Gloria Mendoza is a typical 24-year-old. She has a college degree in computer science and music, she enjoys going to baseball games and movie nights, and she wants to find a fulfilling career. But after finishing school in 2014, Mendoza spent more than a year applying for jobs, with little success.
She lived with her parents and worked in temporary positions while sending out résumés, but she rarely heard back. When she did, Mendoza said, her autism made it difficult to make it past an interview. Like many people with autism, she might answer questions slowly, share a blunt observation that other applicants would temper, or miss social cues. Traditional job-interview questions such as asking for strengths and weaknesses left her feeling overwhelmed.
Moving people with autism into the workforce
Big corporations such as SAP have created programs to help get people with autism onto their workforce. One such program is SAP’s Autism at Work where lessons are taught on technical skills as well as social skills. These types of programs are helping people with autism get into the workforce and also get the social skills needed in order to succeed. However, the unfortunate thing is that it only helps a small percentage of people suffering from autism. The main issue is the lack of support offered after someone passes through the education system. There is a set expectation that if you are able to pass the education system, you should be good enough to go out and get a job. However, it’s not always as easy as it seems for people suffering from autism. Take a read at this excerpt from the article to understand the issue further.
“When people hit 21, they call it a cliff. The services really do fall off, particularly for individuals who have gone to college, because I think the expectation is that, ‘Well you’ve made it through college, getting a job should be the easy part,’ ” said Marcia Scheiner, who runs a program based in New York to help adults with Asperger’s syndrome — a mild kind of autism — find competitive jobs.

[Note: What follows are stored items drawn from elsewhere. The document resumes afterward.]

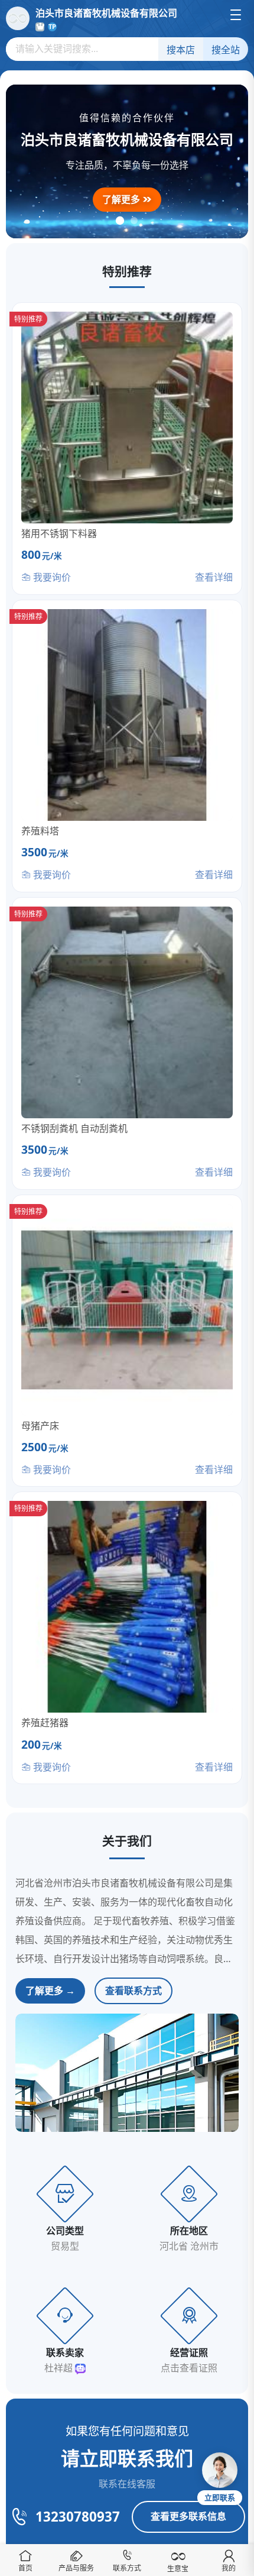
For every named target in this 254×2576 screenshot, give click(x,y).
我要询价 (51, 577)
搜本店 (181, 50)
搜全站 (225, 50)
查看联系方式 (133, 1990)
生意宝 (177, 2569)
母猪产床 (40, 1425)
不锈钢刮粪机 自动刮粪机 (74, 1128)
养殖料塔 (40, 830)
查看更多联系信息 (188, 2516)
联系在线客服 (127, 2483)
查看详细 (214, 577)
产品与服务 (76, 2568)
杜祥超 (59, 2367)
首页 (25, 2568)
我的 (229, 2568)
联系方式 (127, 2568)
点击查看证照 (189, 2367)
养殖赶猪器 (45, 1722)
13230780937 (77, 2516)
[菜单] (236, 14)
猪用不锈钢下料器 (59, 533)
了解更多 (122, 199)
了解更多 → (50, 1990)
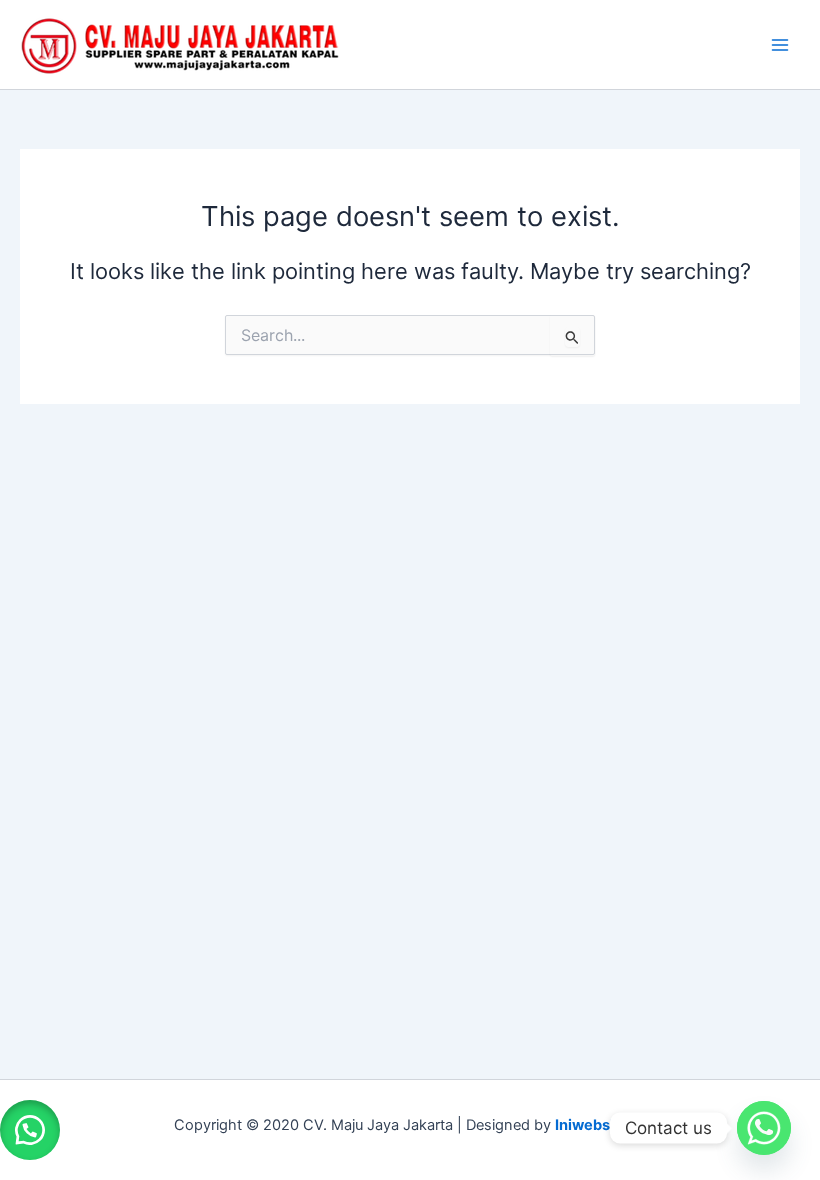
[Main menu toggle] (780, 44)
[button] (30, 1130)
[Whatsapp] (764, 1128)
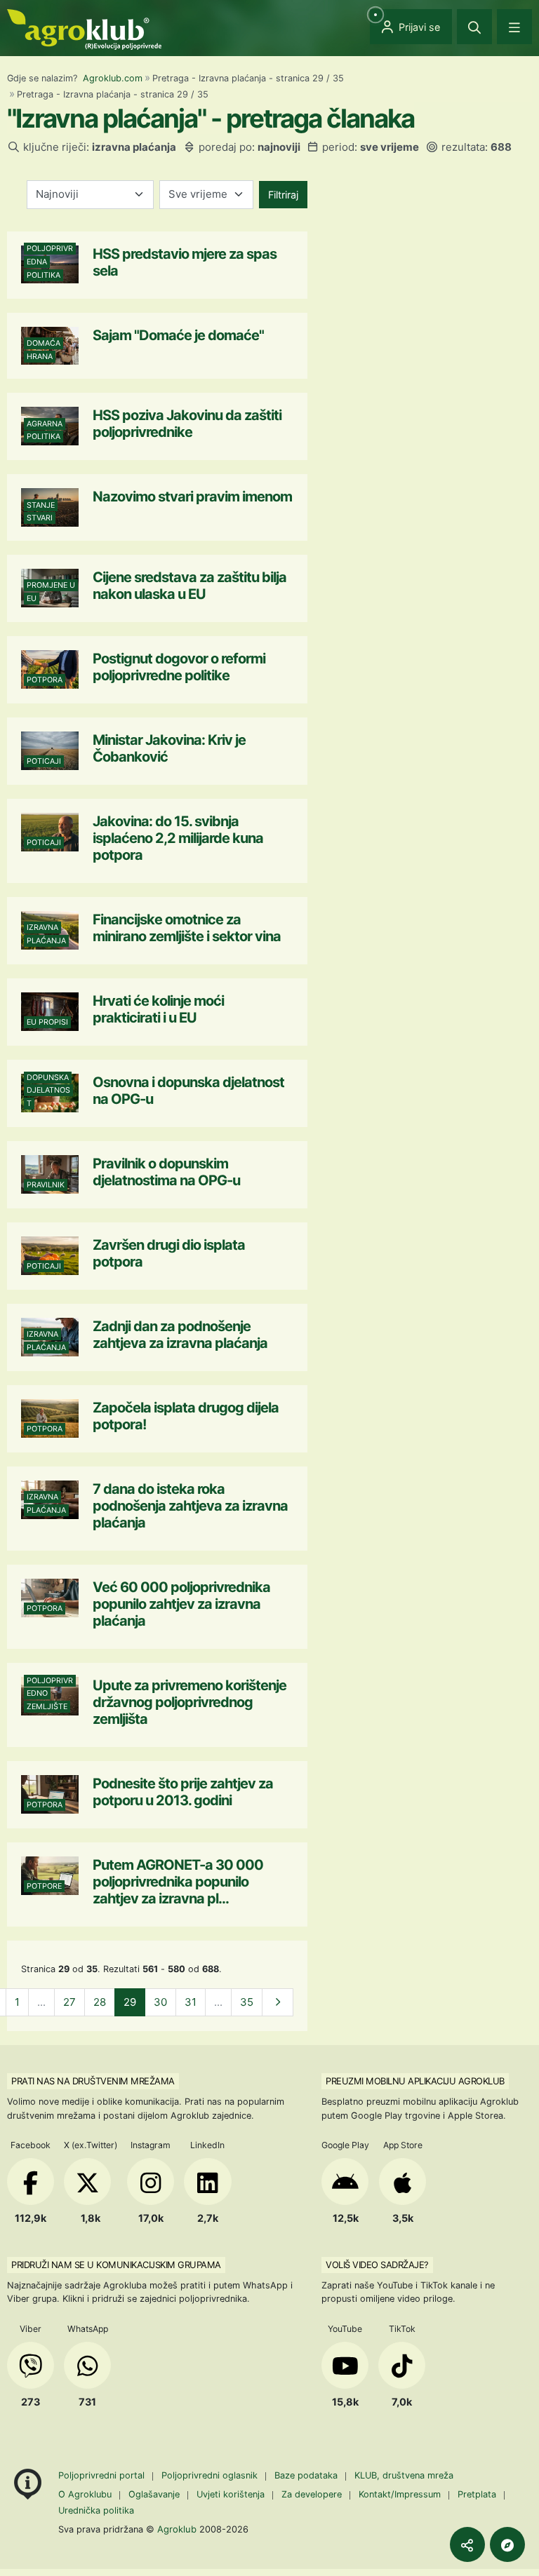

The 2014 report found that two-thirds of young people with autism did not move on to employment or other education in the first two years after leaving high school, and for more than a third, this continued into their 20s. Young adults with autism were also more likely to be unemployed than their peers with other disabilities. Employment data is scarce for autistic individuals, but researchers have estimated that between 70 and 90 percent of autistic people are unemployed or underemployed nationally.
As you can see, for people diagnosed with autism, after they pass through the education system, the amount of support offered is drastically reduced. This leads to people not being able to find a steady job despite being educated and qualified.
According to recent research, autism costs the United States as much as $367 billion in productivity and medical expenses. The best way to reduce this cost is to help move people with autism from the education system into the workforce. Programs from SAP are definitely a step in the right direction. However, this needs to be done on a larger scale. There is a lot of talent and dedication out there in people diagnosed with autism, it is now up to the companies to realize this and give them a chance to show them their talents. This will eventually lead to a change in perspective in our society and educated and qualified people diagnosed with autism will not have to deal with unemployment.